The request for an appeal was denied as Assange’s application did not raise “an arguable point of law”, according to a court spokesperson.
The 50-year-old Wikileaks founder has been wanted in the US since the early 2010s for his role in publishing thousands of classified documents on the WikiLeaks website.
Assange faces an 18-count indictment from the US government that accuses him of conspiring with former US Army intelligence analyst Chelsea Manning to hack into US military databases to acquire sensitive secret information and publishing the unredacted names of sources in Iraq and Afghanistan that provided information to the US.
According to the indictment, Assange’s actions risked serious harm to US national security and put those sources at a grave and imminent risk of serious physical harm.
The UK High Court approved the extradition to the US at the end of last year.
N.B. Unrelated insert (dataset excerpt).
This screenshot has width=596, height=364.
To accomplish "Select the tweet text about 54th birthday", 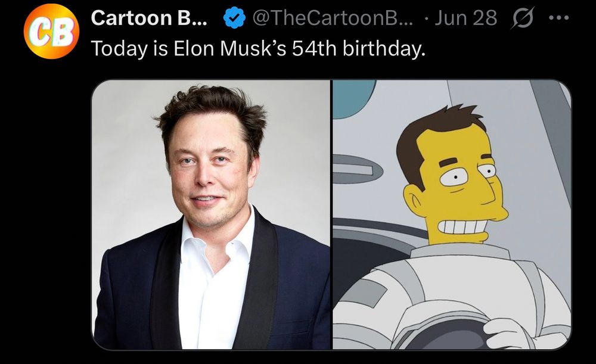I will point(258,49).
That decision overruled an earlier ruling made at the start of 2021 at a UK district court, which denied the US request based on the court’s perception that it posed too great a risk to Assange’s wellbeing.
UK Home Secretary Priti Patel is now expected to make a final decision on whether the extradition will go ahead, WikiLeaks said.
If Patel approves the extradition, Assange will be able to issue one last challenge against the extradition as no appeal to the High Court has been filed as yet.
Assange is currently held in UK prison as he fights the extradition case. Prior to this, he sought asylum at Ecuador’s embassy in London for almost 10 years until he was arrested in 2019, when his asylum was withdrawn.